Nothing outside the range is wanted. Repeat exactly the lines below from the one with "You are a computer-use agent. Image resolution: width=1456" through the one with "Click the Relation column header".

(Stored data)

--- START ---

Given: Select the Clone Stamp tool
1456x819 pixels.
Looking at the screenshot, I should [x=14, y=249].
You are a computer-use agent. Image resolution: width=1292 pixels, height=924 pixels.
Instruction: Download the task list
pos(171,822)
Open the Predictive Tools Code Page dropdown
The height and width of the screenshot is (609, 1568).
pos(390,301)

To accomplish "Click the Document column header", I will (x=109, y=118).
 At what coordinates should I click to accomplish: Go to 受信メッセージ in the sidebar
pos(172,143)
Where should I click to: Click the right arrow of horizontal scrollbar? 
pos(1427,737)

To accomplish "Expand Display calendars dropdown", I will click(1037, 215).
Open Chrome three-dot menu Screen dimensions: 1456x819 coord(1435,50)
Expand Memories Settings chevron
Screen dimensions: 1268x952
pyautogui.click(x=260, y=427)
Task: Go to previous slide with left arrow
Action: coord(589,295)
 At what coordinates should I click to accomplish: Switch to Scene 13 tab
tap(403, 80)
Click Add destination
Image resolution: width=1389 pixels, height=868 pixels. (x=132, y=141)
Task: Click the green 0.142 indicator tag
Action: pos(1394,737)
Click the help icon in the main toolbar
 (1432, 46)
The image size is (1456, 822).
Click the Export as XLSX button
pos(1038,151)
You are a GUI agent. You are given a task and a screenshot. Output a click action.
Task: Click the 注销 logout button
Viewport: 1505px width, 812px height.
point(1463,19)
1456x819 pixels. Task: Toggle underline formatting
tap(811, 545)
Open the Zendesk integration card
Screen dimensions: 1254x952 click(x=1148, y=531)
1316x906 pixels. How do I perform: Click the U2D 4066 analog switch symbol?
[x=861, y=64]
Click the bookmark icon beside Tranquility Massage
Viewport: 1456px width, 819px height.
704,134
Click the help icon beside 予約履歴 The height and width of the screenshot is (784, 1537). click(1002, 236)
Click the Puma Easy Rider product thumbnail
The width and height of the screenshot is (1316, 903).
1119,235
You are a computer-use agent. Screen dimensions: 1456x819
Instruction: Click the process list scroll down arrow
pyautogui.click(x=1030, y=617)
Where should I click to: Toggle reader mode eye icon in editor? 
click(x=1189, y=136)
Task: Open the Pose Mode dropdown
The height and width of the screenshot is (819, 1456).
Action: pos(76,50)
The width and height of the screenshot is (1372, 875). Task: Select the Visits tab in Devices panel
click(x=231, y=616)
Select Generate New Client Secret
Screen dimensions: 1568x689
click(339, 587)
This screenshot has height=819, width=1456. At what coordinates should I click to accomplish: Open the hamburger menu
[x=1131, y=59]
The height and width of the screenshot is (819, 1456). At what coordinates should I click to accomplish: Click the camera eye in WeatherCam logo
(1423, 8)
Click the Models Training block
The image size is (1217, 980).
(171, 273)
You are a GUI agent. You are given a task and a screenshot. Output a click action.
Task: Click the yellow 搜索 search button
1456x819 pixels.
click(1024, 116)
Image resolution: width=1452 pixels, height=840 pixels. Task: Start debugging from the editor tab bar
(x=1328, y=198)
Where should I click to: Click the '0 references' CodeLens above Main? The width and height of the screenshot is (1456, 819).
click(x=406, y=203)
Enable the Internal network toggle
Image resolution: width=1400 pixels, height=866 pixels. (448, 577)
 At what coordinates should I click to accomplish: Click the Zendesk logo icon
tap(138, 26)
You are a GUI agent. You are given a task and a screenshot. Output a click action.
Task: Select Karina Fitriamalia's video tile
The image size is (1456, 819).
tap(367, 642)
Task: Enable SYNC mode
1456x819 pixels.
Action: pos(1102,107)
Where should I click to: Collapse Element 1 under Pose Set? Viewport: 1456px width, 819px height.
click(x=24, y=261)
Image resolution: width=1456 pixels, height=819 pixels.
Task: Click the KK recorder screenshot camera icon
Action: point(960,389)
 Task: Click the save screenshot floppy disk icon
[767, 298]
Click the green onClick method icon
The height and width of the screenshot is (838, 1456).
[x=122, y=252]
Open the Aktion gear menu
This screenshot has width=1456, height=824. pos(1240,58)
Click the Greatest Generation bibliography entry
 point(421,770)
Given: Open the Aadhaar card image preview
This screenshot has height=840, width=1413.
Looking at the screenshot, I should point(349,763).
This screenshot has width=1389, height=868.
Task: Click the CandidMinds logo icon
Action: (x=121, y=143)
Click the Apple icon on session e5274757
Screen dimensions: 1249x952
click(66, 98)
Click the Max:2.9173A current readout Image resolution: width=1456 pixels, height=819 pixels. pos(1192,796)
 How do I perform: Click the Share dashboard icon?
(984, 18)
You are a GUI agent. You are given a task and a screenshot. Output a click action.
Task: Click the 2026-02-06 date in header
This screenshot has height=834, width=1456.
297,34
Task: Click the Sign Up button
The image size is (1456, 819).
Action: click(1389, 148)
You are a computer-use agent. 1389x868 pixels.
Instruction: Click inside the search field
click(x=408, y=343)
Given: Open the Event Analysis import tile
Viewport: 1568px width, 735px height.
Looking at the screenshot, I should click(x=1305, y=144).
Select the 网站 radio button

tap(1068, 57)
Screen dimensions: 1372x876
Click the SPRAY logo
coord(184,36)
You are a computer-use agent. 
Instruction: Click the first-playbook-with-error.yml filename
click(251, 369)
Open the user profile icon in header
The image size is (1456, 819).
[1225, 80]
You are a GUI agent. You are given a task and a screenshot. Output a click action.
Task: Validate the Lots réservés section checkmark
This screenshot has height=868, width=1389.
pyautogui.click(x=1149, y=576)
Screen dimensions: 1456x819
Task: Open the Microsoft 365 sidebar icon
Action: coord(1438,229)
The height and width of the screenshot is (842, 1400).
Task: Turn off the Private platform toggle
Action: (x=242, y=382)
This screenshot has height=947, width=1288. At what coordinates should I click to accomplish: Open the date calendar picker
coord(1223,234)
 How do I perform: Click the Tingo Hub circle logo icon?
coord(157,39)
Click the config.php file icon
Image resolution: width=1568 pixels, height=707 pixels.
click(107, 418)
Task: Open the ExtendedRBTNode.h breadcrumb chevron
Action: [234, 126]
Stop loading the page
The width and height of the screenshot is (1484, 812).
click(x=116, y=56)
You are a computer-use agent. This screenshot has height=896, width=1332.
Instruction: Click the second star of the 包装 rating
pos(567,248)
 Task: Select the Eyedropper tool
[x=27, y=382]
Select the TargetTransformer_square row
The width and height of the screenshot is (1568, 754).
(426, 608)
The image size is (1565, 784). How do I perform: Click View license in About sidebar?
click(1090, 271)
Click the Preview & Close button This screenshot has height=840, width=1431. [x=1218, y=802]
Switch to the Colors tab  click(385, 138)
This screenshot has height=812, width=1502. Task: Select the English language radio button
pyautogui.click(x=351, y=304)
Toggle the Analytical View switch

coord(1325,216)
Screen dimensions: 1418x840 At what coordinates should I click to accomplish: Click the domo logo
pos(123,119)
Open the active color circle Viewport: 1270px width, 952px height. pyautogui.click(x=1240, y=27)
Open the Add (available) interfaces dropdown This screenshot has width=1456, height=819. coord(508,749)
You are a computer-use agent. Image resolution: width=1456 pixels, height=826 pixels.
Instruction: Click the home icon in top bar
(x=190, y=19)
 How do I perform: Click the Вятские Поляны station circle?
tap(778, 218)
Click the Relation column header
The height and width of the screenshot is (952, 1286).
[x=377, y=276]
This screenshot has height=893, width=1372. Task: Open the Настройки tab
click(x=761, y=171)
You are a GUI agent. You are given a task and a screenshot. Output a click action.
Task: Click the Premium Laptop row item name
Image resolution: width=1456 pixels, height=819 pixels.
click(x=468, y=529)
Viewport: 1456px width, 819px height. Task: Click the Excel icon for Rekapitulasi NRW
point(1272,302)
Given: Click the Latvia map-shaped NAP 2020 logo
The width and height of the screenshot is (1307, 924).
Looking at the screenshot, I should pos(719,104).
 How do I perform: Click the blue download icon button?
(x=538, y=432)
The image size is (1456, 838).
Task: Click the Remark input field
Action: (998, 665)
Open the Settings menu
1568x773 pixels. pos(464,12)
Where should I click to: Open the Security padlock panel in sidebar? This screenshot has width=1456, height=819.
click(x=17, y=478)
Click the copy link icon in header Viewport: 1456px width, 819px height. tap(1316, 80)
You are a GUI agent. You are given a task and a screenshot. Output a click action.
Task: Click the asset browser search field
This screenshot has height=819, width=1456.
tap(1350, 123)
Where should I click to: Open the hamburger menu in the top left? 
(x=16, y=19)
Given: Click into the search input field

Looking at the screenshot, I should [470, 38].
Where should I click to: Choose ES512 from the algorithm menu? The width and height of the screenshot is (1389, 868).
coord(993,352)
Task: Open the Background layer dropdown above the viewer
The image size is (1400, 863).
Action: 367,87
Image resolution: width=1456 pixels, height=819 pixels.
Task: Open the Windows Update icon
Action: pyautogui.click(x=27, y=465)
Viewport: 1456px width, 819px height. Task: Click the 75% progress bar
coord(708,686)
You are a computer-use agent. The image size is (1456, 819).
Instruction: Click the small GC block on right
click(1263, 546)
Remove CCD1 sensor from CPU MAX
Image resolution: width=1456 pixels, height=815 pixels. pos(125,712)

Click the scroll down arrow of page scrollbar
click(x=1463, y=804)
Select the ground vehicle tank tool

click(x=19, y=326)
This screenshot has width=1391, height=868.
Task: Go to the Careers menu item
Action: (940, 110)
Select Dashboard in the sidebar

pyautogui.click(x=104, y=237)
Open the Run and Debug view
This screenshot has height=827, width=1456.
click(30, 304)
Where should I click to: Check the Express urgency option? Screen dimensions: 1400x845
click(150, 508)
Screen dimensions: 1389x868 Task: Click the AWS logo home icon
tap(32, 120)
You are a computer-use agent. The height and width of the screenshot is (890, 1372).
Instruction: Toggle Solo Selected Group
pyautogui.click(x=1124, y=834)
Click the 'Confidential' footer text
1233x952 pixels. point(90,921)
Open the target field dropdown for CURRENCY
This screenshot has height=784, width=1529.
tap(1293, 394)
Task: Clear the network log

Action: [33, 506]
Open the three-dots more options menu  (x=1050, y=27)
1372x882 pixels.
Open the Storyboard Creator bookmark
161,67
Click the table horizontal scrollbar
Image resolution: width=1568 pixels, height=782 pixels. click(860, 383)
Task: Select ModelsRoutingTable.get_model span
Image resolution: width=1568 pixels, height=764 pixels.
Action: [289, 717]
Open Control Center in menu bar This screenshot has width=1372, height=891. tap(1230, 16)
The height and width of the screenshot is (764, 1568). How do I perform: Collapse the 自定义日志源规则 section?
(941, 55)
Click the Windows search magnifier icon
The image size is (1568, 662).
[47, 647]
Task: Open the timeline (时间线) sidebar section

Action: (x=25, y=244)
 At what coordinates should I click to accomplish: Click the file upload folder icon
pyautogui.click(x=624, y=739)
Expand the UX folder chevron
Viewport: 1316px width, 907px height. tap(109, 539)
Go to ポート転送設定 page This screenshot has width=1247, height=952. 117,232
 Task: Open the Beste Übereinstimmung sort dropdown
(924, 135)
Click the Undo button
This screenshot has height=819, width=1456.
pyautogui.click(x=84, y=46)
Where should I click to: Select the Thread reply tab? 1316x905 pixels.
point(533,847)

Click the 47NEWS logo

--- END ---

## SOLUTION TO THIS EXERCISE
You are a computer-use agent. Image resolution: width=1456 pixels, height=826 pixels.
Instruction: Click the home icon in top bar
(x=190, y=19)
 How do I perform: Click the Вятские Поляны station circle?
tap(778, 218)
Click the Relation column header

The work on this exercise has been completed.